To begin with, if you're chaining the ticks, etc, there isn't much point in using blitting. Blitting is just a way to avoid re-drawing everything if only some things are changing. If everything is changing, there's no point in using blitting. Just re-draw the plot.
Basically, you just want fig.canvas.draw() or plt.draw()
At any rate, to answer your first question, in most cases you won't need to update them manually. If you change the axis limits, they'll update themselves. You're running into problems because you're blitting just the inside of the axes instead of redrawing the plot.
As for your second question, a good, detailed overview is the Artist Tutorial of the Matplotlib User's Guide.

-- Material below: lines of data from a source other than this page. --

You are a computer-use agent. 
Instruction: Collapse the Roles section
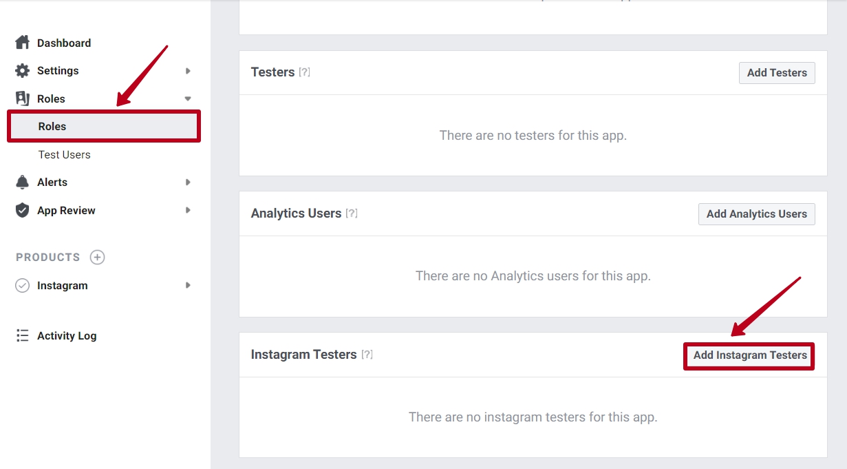(x=188, y=98)
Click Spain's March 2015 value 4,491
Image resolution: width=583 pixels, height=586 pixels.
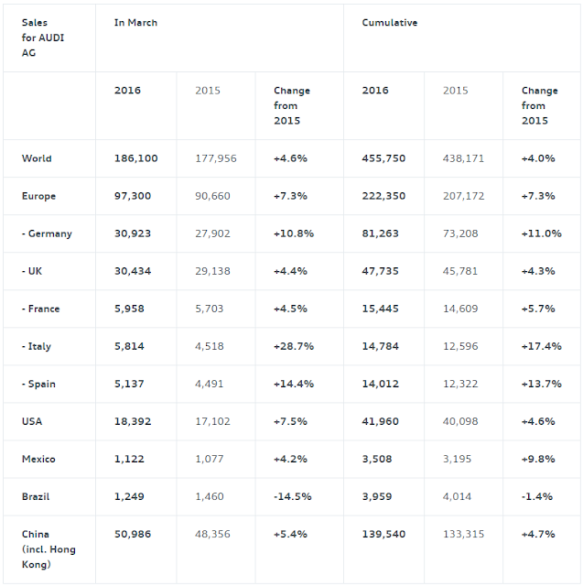click(x=210, y=384)
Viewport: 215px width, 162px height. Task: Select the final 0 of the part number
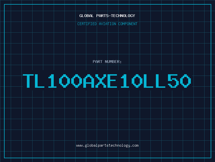coord(186,81)
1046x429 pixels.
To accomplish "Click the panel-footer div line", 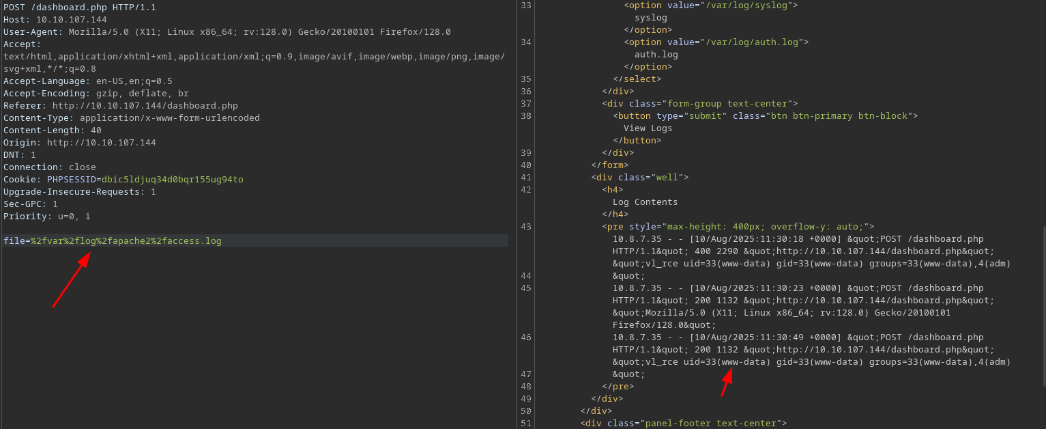I will 683,423.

In a nutshell, there are two separate layers. One deals with grouping things into the parts that you'll worry about when plotting (e.g. the figure, axes, axis, lines, etc) and another that deals with rendering and drawing in general (the canvas and renderer).
Anything you can see in a matplotlib plot is an Artist. (E.g. text, a line, the axes, and even the figure itself.) An artist a) knows how to draw itself, and b) can contain other artists.
For an artist to draw itself, it uses the renderer (a backend-specific module that you'll almost never touch directly) to draw on a FigureCanvas a.k.a. "canvas" (an abstraction around either a vector-based page or a pixel buffer). To draw everything in a figure, you call canvas.draw().
Because artists can be groups of other artists, there's a hierarchy to things. Basically, something like this (obviously, this varies):
Figure
Axes (0-many) (An axes is basically a plot)
Axis (usually two) (x-axis and y-axis)
ticks
ticklabels
axis label
background patch
title, if present
anything you've plotted, e.g. Line2D's
Hopefully that makes things a touch clearer, anyway.
If you really do want to use blitting to update the tick labels, etc, you'll need to grab and restore the full region including them. This region is a bit tricky to get, because it isn't exactly known until after draw-time (rendering text in matplotlib is more complicated than rendering other things due to latex support, etc). You can do it, and I'll be glad to give an example if it's really what you want, but it's typically not going to yield a speed advantage over just drawing everything. (The exception is if you're only updating one subplot in a figure with lots of subplots.)